### [Supplied passage]
+++

When working with virtualization environments, especially VMware vSphere, storage design can sometimes be confusing. Terms like SAN, HCI, vCenter, Nutanix, Fiber Channel, RAID, multipathing, and storage controllers are often used together, but they do not all mean the same thing.
This post explains these concepts in a beginner-friendly way.
What Is Hyperconverged Infrastructure?
Hyperconverged Infrastructure, usually called HCI, is an infrastructure design where compute, storage, networking, and virtualization are combined into the same server cluster.
In a traditional virtualization environment, you may have:
ESXi Hosts ---> FC/iSCSI Network ---> SAN Storage
The ESXi hosts run the virtual machines, but the VM disks are stored on a separate SAN.
In a hyperconverged environment, the servers themselves contain the disks, and the HCI software combines the disks from all servers into one distributed storage pool.
Example:
Node 1: CPU + RAM + Disks
Node 2: CPU + RAM + Disks
Node 3: CPU + RAM + Disks
All disks are combined into one shared storage pool
So instead of using an external SAN, the cluster uses the local disks inside the hosts.
Does HCI Use More Disk Space?
Yes, usually it does.
In HCI, VM data is commonly copied or distributed across multiple nodes to protect against failure.
For example, if you create a VM with a 100 GB disk:
100 GB VM disk
With two-way mirroring, it may consume approximately:
100 GB primary copy
+ 100 GB second copy
= 200 GB physical storage
This extra space is used for resiliency.
If one node fails, the VM data still exists on another node.
Common protection methods include:
| Protection Method | Approximate Physical Usage |
|---|---|
| 2-way mirror | 100 GB VM ≈ 200 GB physical |
| 3-way mirror | 100 GB VM ≈ 300 GB physical |
| Erasure coding/parity | More space-efficient, but more complex |
So when sizing HCI storage, never calculate only raw capacity.
For example, this is not enough:
3 nodes × 10 TB = 30 TB usable
Instead, calculate:
Raw capacity
- protection overhead
- reserved free space
- snapshots
- metadata
= safe usable capacity
Nutanix with ESXi and vCenter: Why Use Both?
One common point of confusion is seeing a Nutanix cluster running VMware ESXi with a VCSA VM.
The question is:
If vCenter already exists, why is Nutanix used?
The answer is simple:
vCenter manages VMware. Nutanix provides the hyperconverged storage platform.
They are not doing the same job.
Role of Each Component
ESXi
ESXi is the hypervisor. It runs the virtual machines.
Physical Server → ESXi → VMs
vCenter / VCSA
VCSA stands for vCenter Server Appliance.

+++

Records from a dataset:

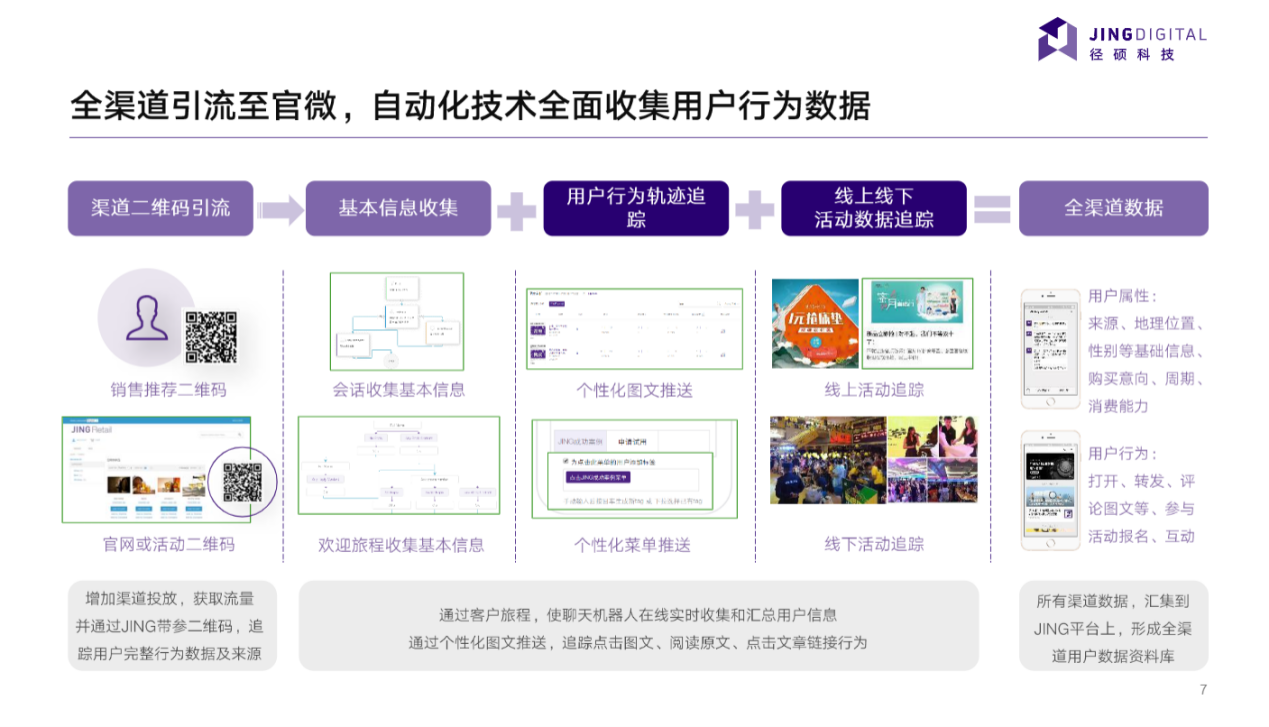Select the JING成功案例 menu tab

[580, 440]
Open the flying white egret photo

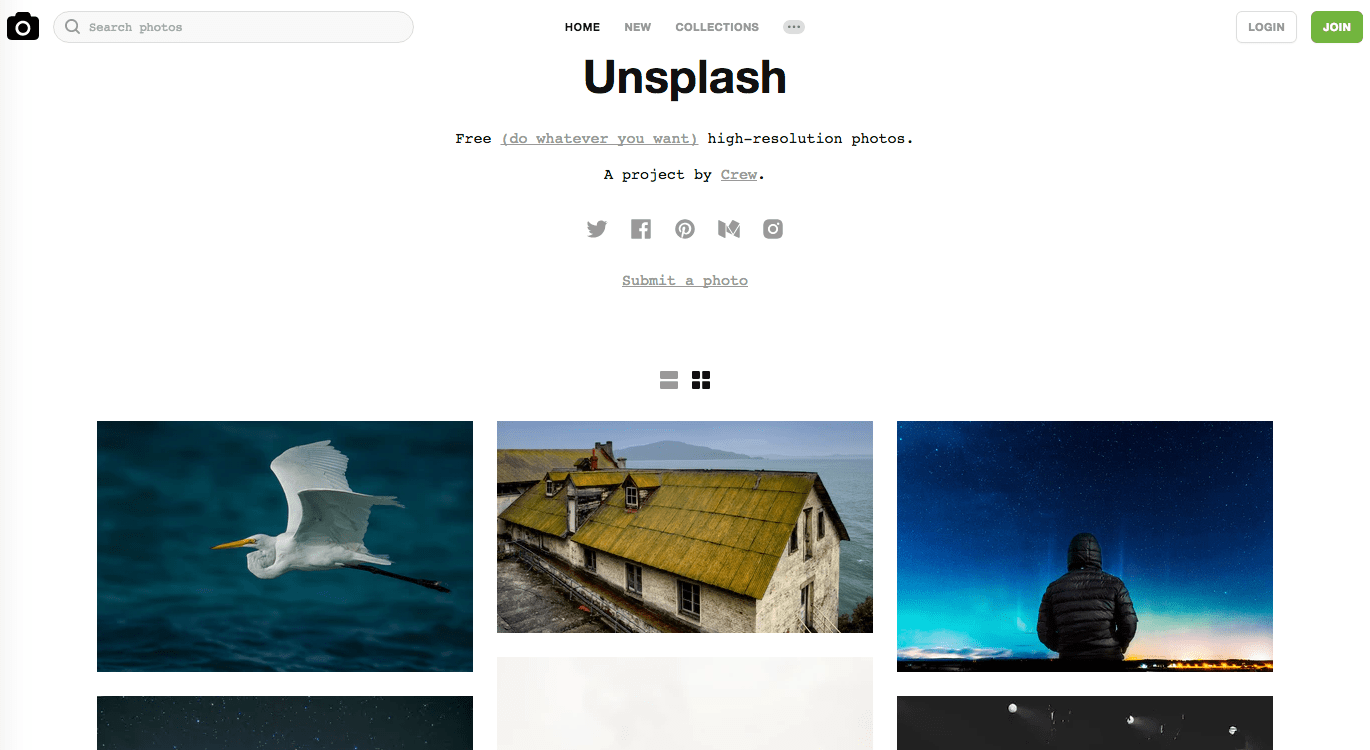285,546
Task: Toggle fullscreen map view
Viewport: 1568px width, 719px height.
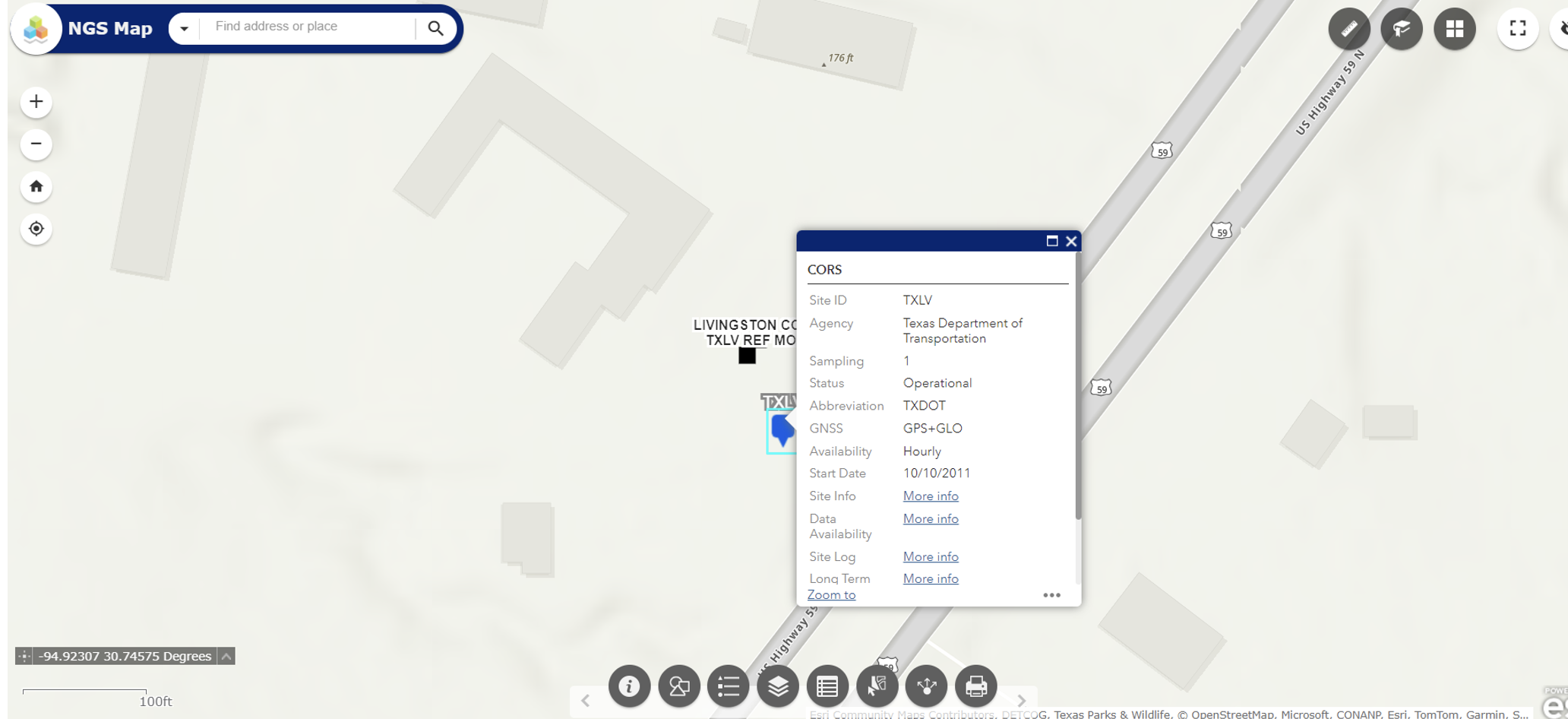Action: tap(1517, 29)
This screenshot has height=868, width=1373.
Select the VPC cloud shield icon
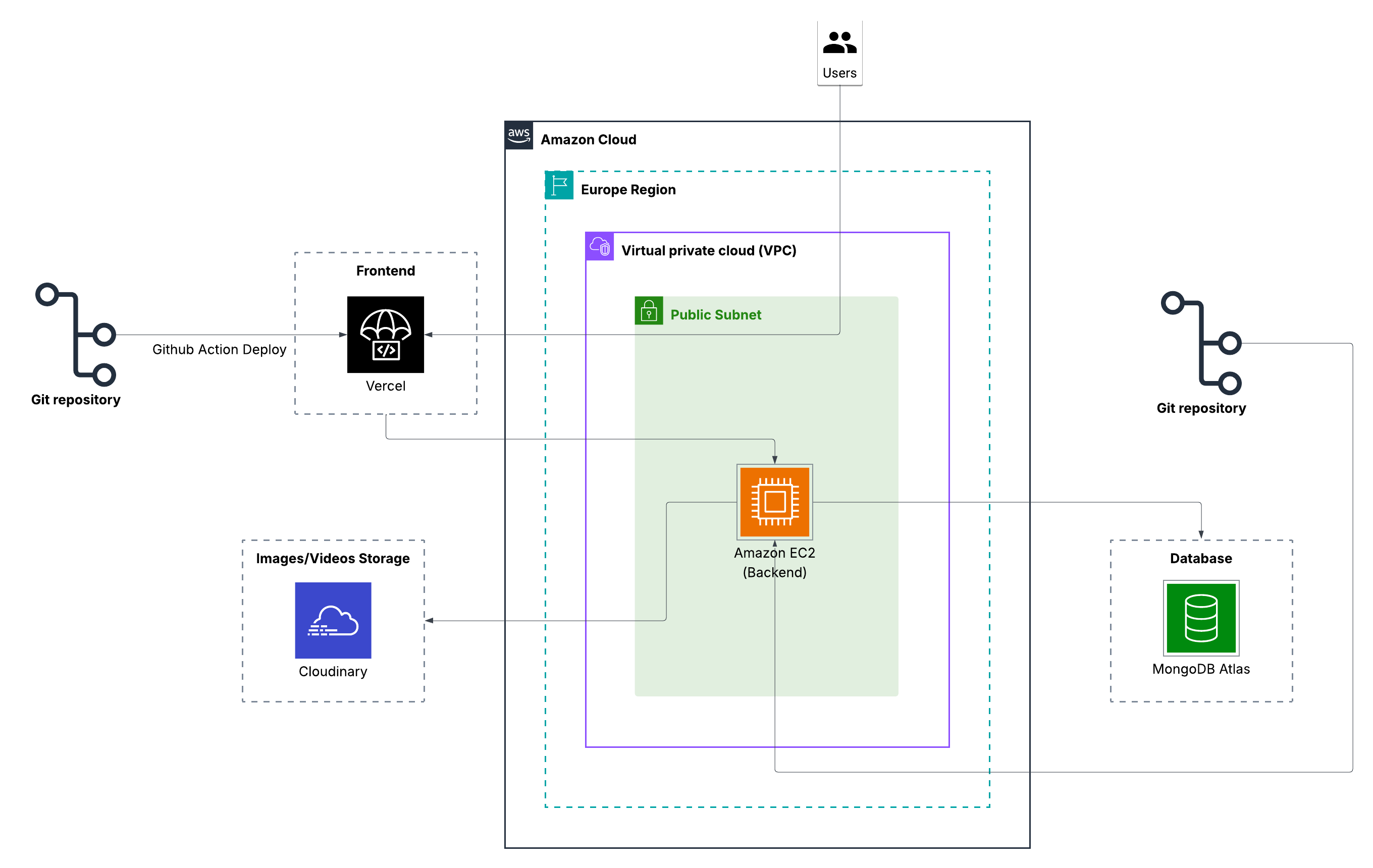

+++

### [Exercise description]
Repeat the part of the virtualization storage post starting at "In a traditional" and ending at "usually it does.".

### [Full output]
In a traditional virtualization environment, you may have:
ESXi Hosts ---> FC/iSCSI Network ---> SAN Storage
The ESXi hosts run the virtual machines, but the VM disks are stored on a separate SAN.
In a hyperconverged environment, the servers themselves contain the disks, and the HCI software combines the disks from all servers into one distributed storage pool.
Example:
Node 1: CPU + RAM + Disks
Node 2: CPU + RAM + Disks
Node 3: CPU + RAM + Disks
All disks are combined into one shared storage pool
So instead of using an external SAN, the cluster uses the local disks inside the hosts.
Does HCI Use More Disk Space?
Yes, usually it does.